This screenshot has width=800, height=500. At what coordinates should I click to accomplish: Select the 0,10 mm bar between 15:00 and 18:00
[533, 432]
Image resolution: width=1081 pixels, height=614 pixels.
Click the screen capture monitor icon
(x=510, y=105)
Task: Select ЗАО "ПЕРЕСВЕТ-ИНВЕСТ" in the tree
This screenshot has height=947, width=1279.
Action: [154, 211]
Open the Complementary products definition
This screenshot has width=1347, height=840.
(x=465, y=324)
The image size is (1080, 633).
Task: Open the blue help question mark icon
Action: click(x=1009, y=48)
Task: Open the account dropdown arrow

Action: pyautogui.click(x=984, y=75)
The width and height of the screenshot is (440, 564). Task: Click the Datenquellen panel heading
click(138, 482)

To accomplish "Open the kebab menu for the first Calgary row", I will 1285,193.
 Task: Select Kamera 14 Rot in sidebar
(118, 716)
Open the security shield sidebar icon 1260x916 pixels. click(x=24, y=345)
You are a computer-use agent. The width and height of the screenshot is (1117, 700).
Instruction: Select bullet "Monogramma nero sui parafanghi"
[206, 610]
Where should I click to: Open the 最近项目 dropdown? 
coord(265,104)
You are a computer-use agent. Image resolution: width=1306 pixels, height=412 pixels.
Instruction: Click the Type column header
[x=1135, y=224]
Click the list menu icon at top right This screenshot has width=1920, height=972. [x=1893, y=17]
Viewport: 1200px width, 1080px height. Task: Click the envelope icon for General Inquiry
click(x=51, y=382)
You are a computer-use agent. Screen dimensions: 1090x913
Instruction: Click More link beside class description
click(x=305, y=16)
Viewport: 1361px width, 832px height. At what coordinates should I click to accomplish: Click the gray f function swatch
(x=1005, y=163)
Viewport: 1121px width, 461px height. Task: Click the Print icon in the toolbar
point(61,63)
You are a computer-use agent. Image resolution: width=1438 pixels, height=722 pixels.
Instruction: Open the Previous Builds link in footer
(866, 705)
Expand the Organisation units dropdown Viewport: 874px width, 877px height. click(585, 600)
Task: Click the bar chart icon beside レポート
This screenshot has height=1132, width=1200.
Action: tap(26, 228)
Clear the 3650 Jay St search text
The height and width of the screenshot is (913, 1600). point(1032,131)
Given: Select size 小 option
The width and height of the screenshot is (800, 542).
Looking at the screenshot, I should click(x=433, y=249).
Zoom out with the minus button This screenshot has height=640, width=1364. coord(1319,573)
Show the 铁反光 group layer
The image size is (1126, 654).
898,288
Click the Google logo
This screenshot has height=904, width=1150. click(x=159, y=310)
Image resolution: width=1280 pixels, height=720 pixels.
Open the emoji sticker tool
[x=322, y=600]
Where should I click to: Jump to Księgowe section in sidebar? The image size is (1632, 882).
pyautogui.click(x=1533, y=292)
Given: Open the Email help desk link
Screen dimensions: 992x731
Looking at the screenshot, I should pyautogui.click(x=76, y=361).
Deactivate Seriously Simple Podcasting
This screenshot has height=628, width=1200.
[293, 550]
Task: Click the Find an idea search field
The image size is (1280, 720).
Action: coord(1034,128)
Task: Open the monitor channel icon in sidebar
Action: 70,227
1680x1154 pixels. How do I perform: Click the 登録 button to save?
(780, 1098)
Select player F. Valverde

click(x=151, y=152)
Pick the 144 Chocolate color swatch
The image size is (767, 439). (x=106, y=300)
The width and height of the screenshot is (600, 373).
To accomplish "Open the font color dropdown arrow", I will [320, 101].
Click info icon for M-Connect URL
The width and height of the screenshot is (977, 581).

========================================

WORK TO COMPLETE: Some lines above contain the word "resolution". Copy each of them.

EXERCISE OUTPUT:
Image resolution: width=1081 pixels, height=614 pixels.
You are a computer-use agent. Image resolution: width=1306 pixels, height=412 pixels.
You are a computer-use agent. Image resolution: width=1438 pixels, height=722 pixels.
Image resolution: width=1280 pixels, height=720 pixels.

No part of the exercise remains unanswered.